We can certainly point to a more vibrant tech sector and growing level of R&D activity, no matter whether you measure it by research and development, export dollars or high-tech employment. But the challenges Sir Paul foresaw 10 years ago still loom large. Even as we watch the birth of a nascent artificial food sector overseas that will eventually disrupt our industrial approach to agriculture, we have struggled to find ways to add value to our primary sector. Our farmers remain at the mercy of commodity markets.

At Te P?naha Matatini — a Tertiary Education Commission-funded Centre of Research Excellence, which focuses on data and decision-making — we were recently challenged to find ways to help today’s farmers use big data on the farm. The reality is that farming tomorrow will require very different skills to what it does today. 

If we are to capitalise on our potential to sell premium clean, green produce, farmers will have to master the science needed to drastically slash their environmental footprint, starting with, but not restricted to, their carbon emissions. Or, if we choose to continue to pursue industrial-scale farming, farmers will need degrees in microbiology and chemical engineering. 

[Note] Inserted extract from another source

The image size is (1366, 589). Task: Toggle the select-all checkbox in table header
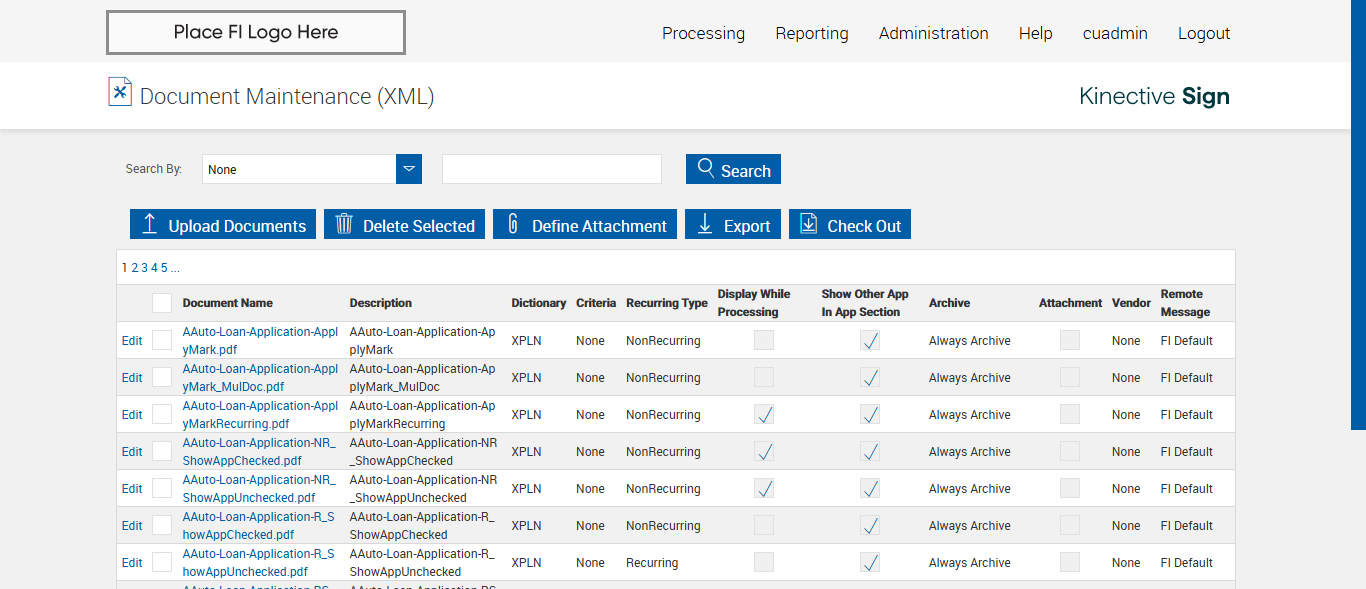(162, 303)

But there are other possible futures for our agriculture sector. When Professor Cather Simpson founded the photon factory — an advanced laser fabrication facility at the University of Auckland — she had no idea that in just a few years’ time she would pioneer the use of lasers to sort bovine sperm by sex. 

This technology, poised to revolutionise artificial insemination in the dairy industry, is just what Sir Paul foresaw when he said, “Our strength lies in the weird stuff.” If we’re prepared to develop deep technological niches where we find them, and if we can remain alert to commercial opportunities that leverage these technologies, then we can excel at the unexpected. 

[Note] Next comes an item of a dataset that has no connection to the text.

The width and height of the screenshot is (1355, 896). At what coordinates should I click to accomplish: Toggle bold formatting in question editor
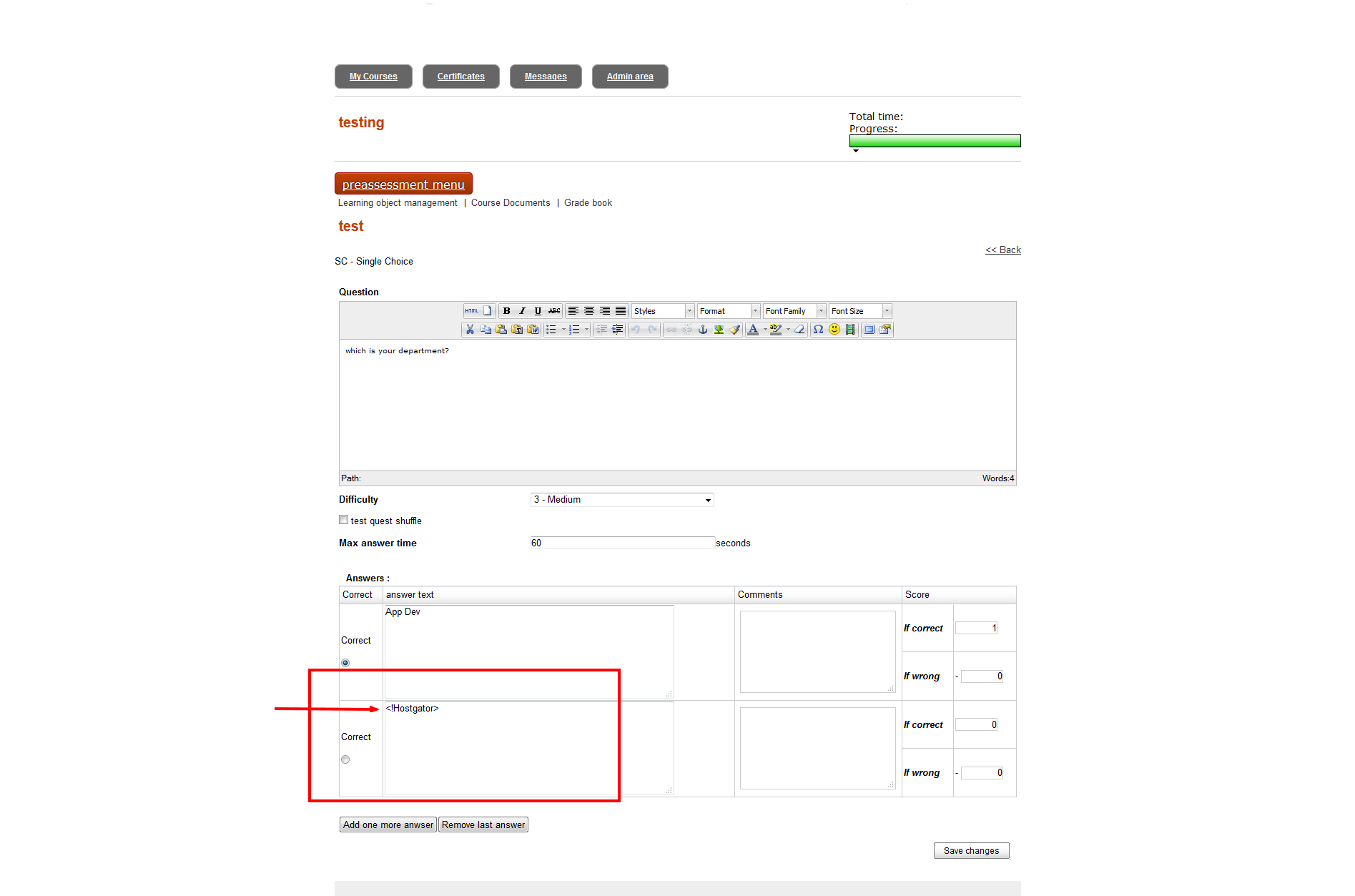tap(506, 311)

These opportunities may well come from our agriculture sector, where we have a depth of commercial expertise, but they could also arise in completely new sectors. Who would have thought 10 years ago that we would have a space industry?

Either way, the key to creating the unexpected is connectivity — to our markets, and between our scientists and businesses. In fact, we need better connectivity across our entire economy. It is through connections that unusual technologies collide to create opportunities. 

Laser scientists should be out talking to dairy farmers. The Fintech sector should be camped outside the offices of our mathematicians. Callaghan Innovation should be out talking to everyone. Above all, we need science and technology brokers who can translate between science and technology, market opportunity and expertise.  

Sir Paul was unflinchingly optimistic about our prospects and regularly reminded us that to match Australia in GDP per capita, we just needed another one hundred $100 million technology companies. In the five years since he passed away, we’ve added a few more of those, but still have a way to go. 

We are not weird enough yet. Not by half.